Other Reviews


A Modern Prometheus, as the novel's subtitle has it.

But surely not as modern as this.

Director Pat Upton has lifted the famous gothic tale of a man-made monster out of it's 19th century setting into an indefinite 20th century period. And it just doesn't work.

We have Sue Orme as a too-young mother of researching scientist Victor Frankenstein looking as though she's out of a 1990's fashion magazine;

Tracy Hanson as his fiancee in Sound of Music costume; Chris Nixon as police inspector from a 1950's who-dun-it; while Richard Stevenson as raving Frankenstein in purple shirt and Robert Potts as his assistant in beige defy dating.

Only Steve Coley as the creature breathes any believable life. And he is great. He's tall and strong, large hands hanging outwards at his sides, deliberate but strangely gentle in speech, superior yet evoking pity. This is a fine performance.

□ □ □ □ □ □ □

## AIM OF THE TASK
Can you carry on the review of the stage production of Frankenstein from where it stops? You won't need the listing that follows the review.

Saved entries
□ □ □ □ □ □ □

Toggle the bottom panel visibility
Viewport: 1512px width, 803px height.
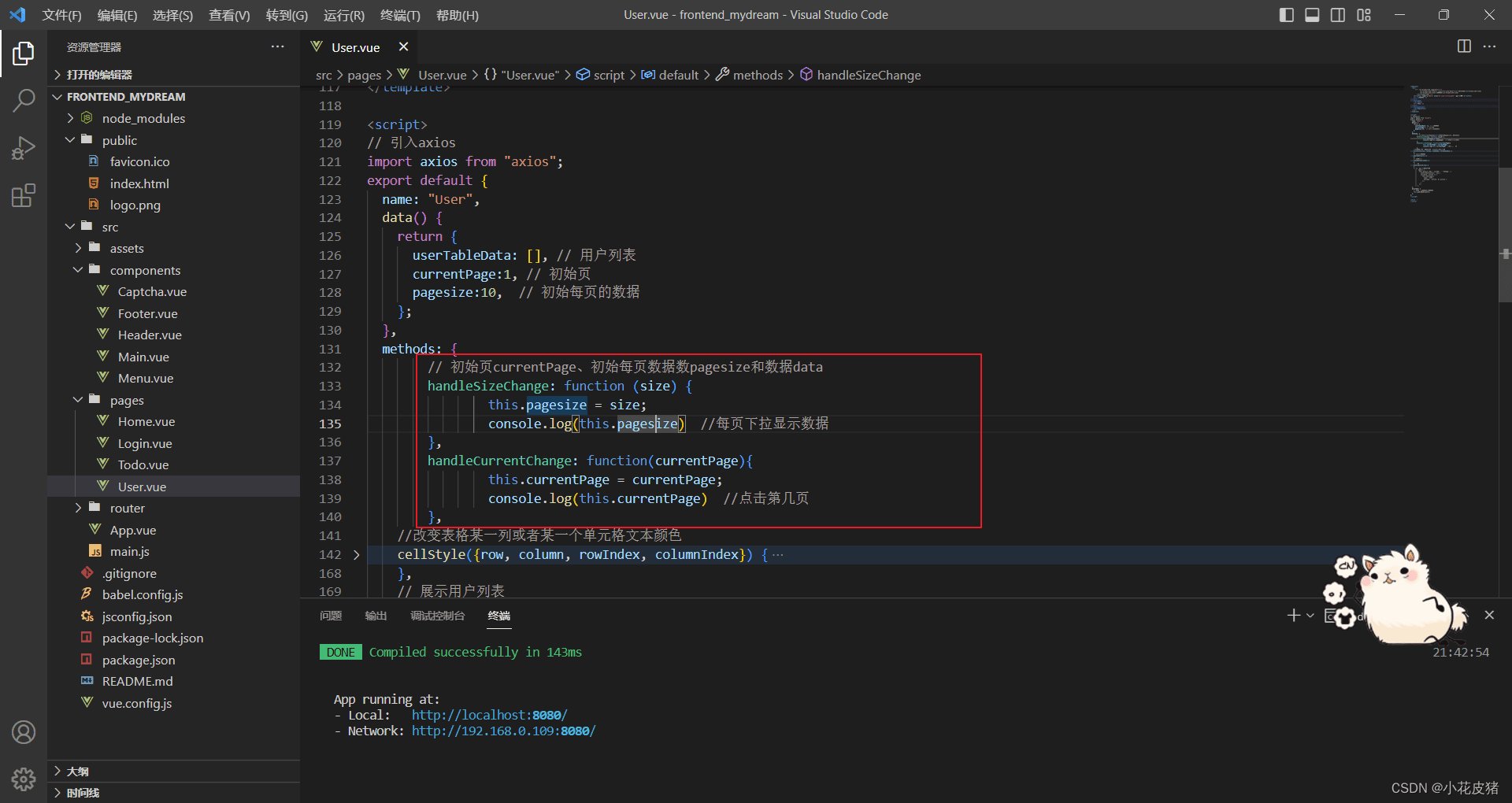pyautogui.click(x=1312, y=15)
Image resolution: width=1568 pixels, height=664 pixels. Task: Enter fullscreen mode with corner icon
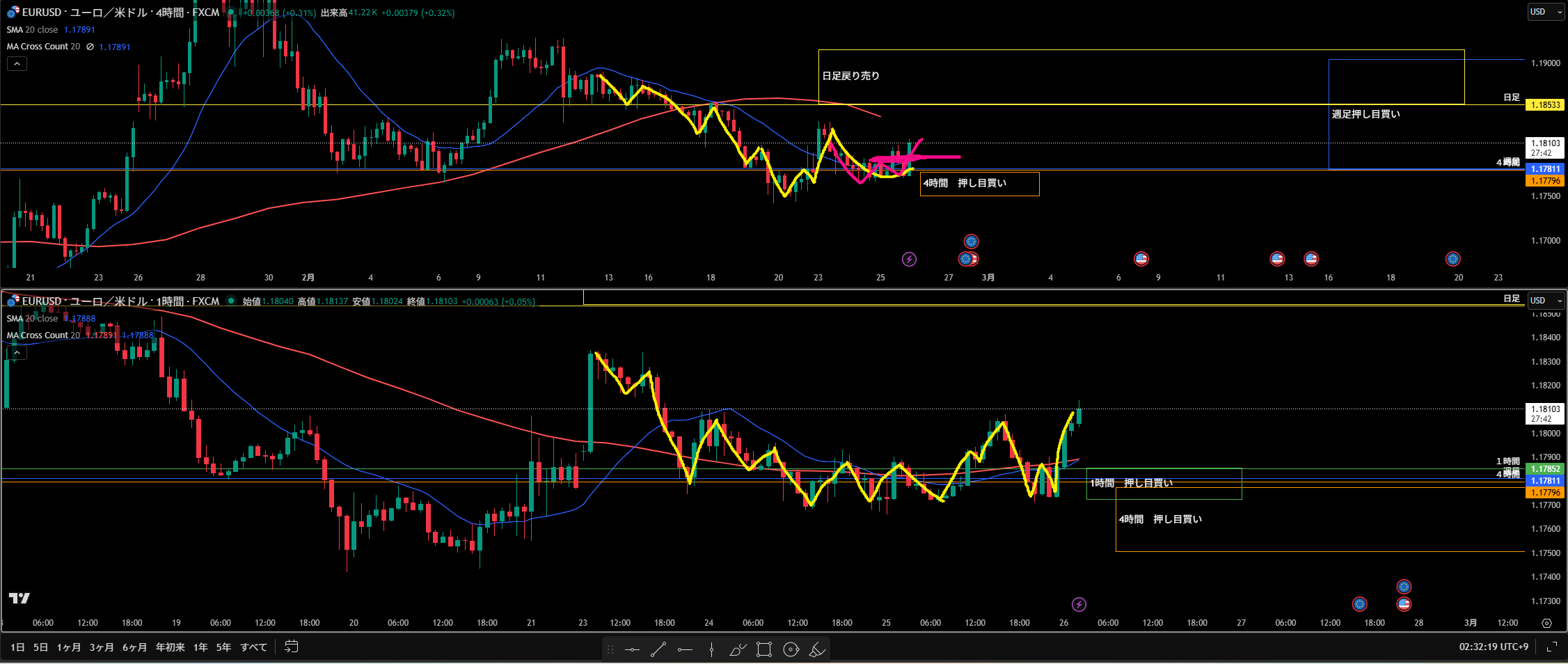tap(1551, 647)
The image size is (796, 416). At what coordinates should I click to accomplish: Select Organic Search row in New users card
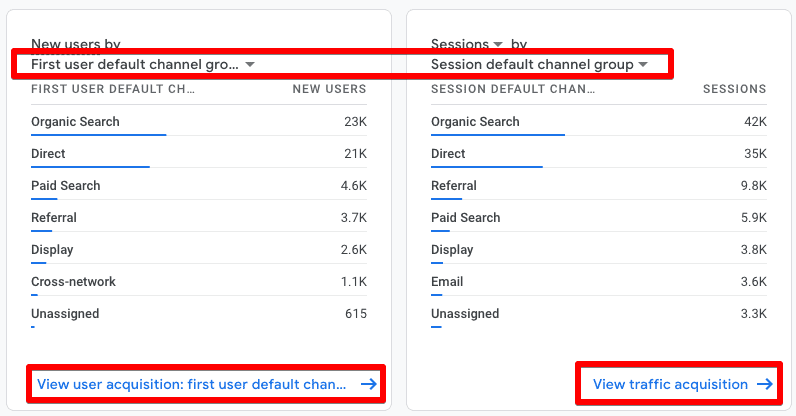(198, 122)
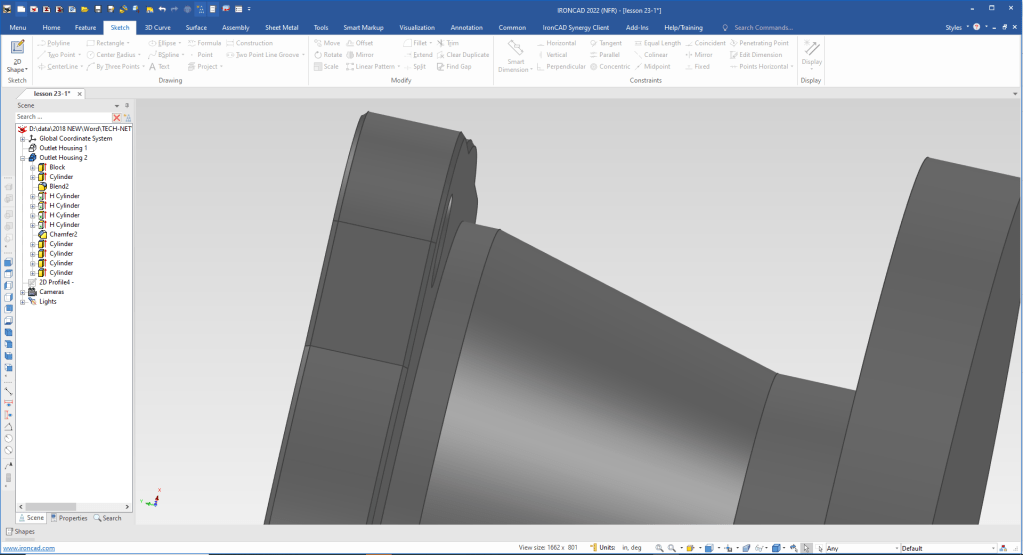Open the Feature ribbon tab
The height and width of the screenshot is (555, 1023).
(x=86, y=28)
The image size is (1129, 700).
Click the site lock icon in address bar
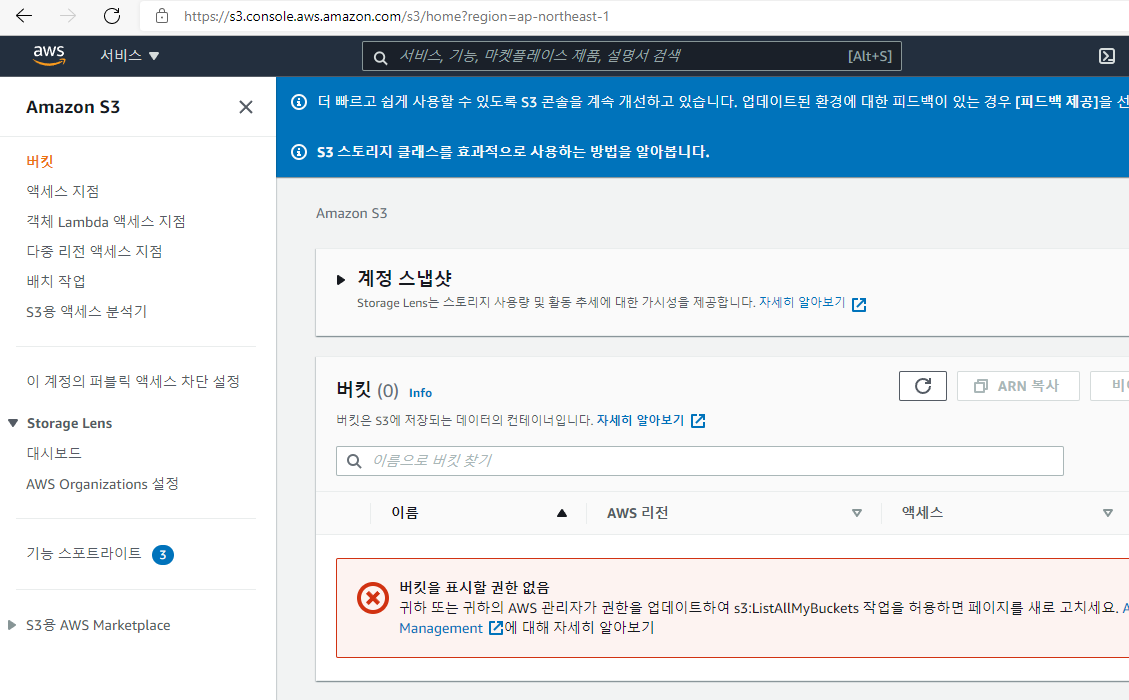(x=161, y=16)
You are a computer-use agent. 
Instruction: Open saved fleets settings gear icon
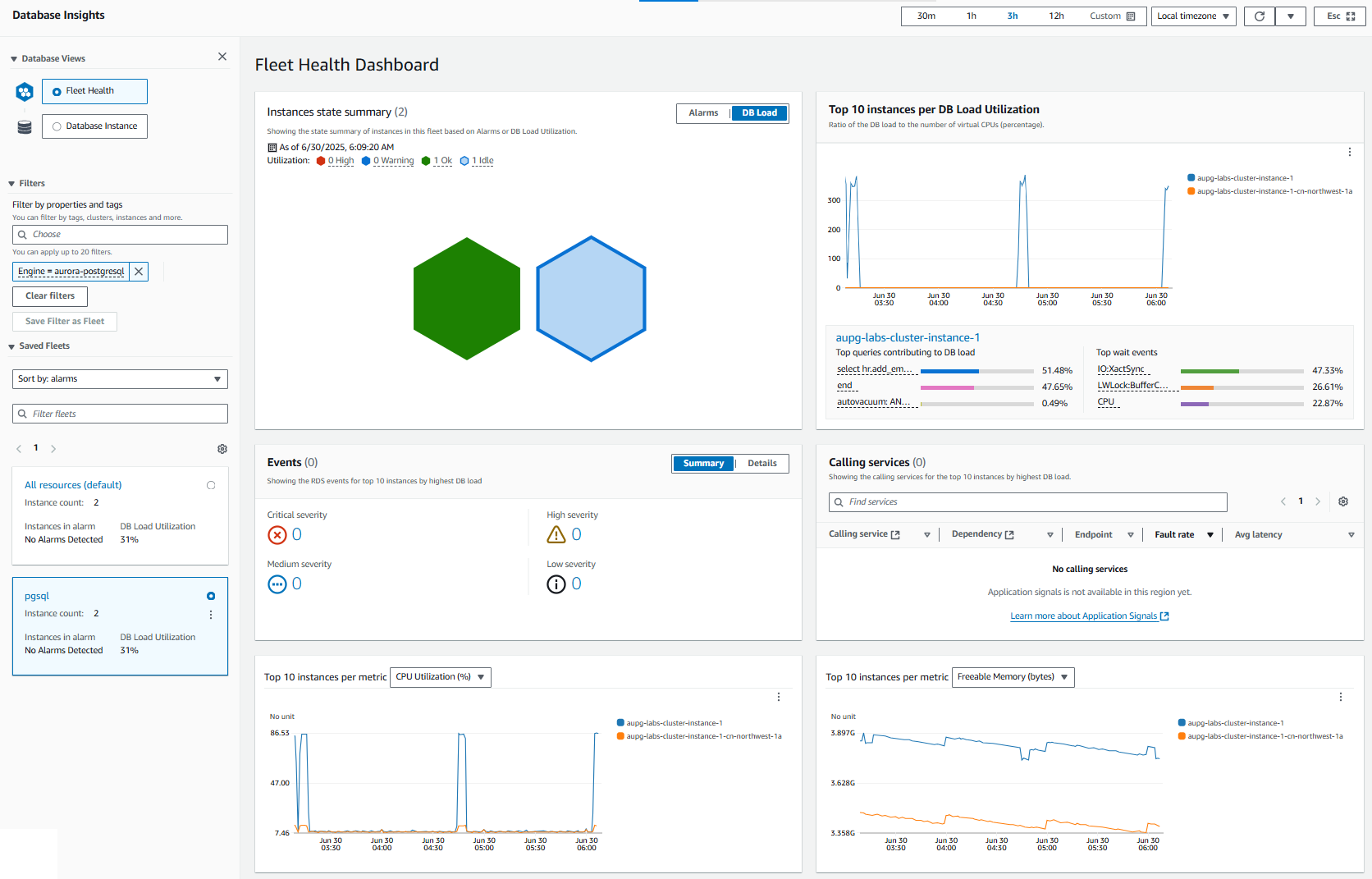(x=222, y=449)
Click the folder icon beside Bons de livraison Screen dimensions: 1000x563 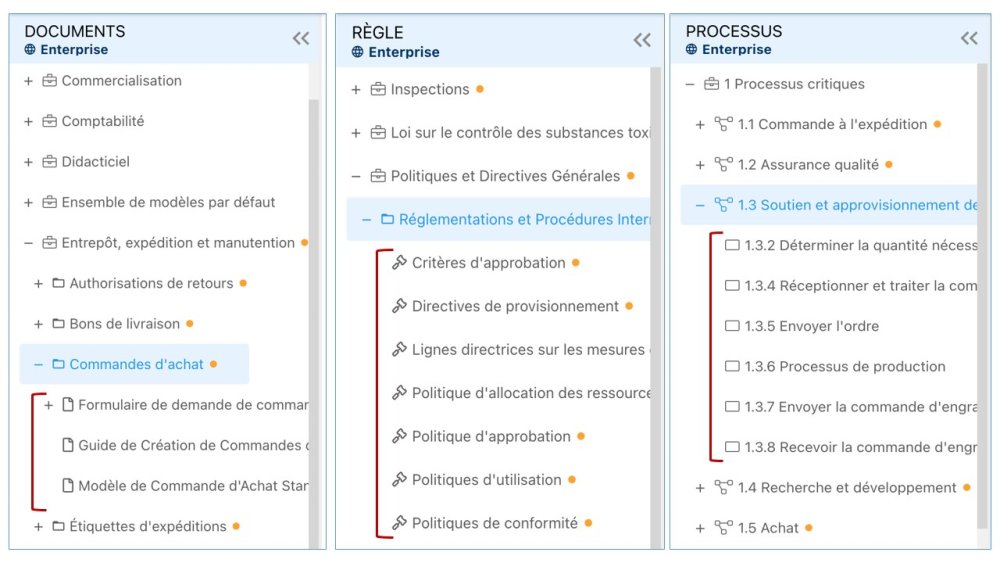[58, 324]
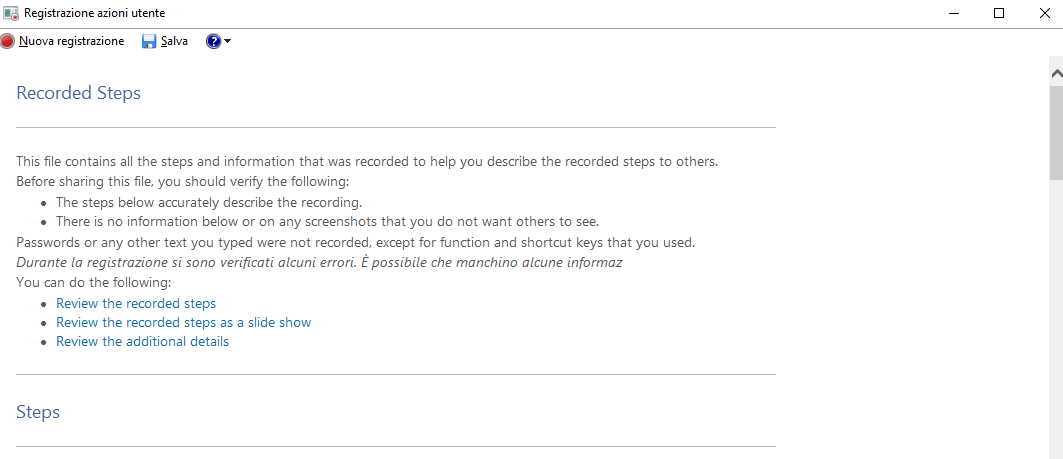
Task: Maximize the recorder window
Action: tap(999, 13)
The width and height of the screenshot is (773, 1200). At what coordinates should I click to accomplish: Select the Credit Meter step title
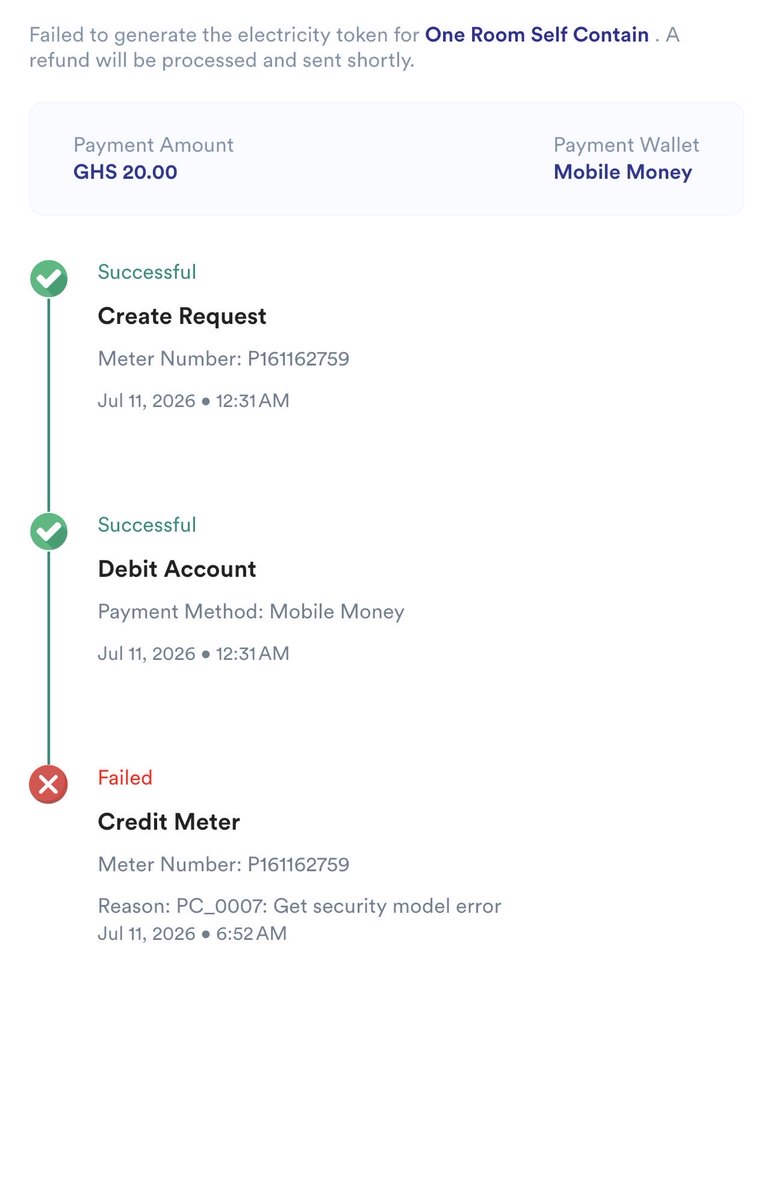click(x=169, y=822)
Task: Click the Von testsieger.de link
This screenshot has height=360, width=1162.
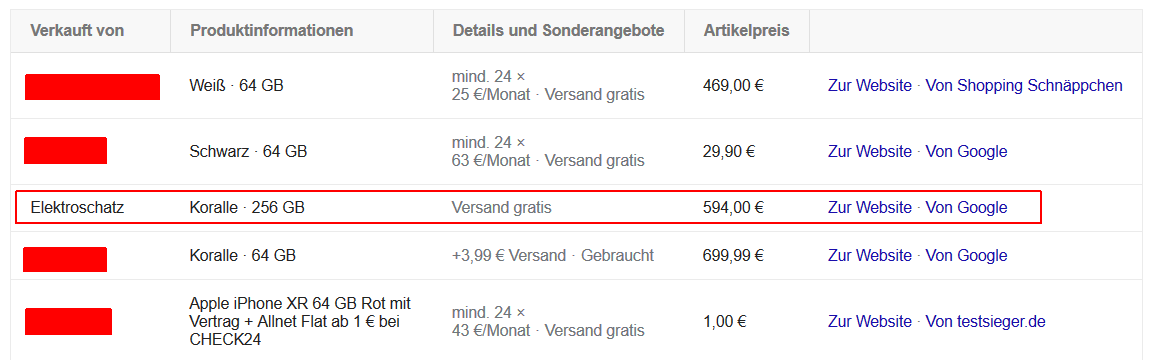Action: click(x=986, y=321)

□ □ □ □ □ □ □

## WRITTEN RESPONSE
It is a good adaptation, holding fairly closely to the novel - except in its ending - and just like the creature's appearance, it is nothing like any of the film versions.

It is generally well performed but all is quite negated by the modern setting which makes nonsense of the plot, its medical science and its morals.

 

- Geoff Hammerton

DERBY EVENING TELEGRAPH, Wednesday, November1st, 2000.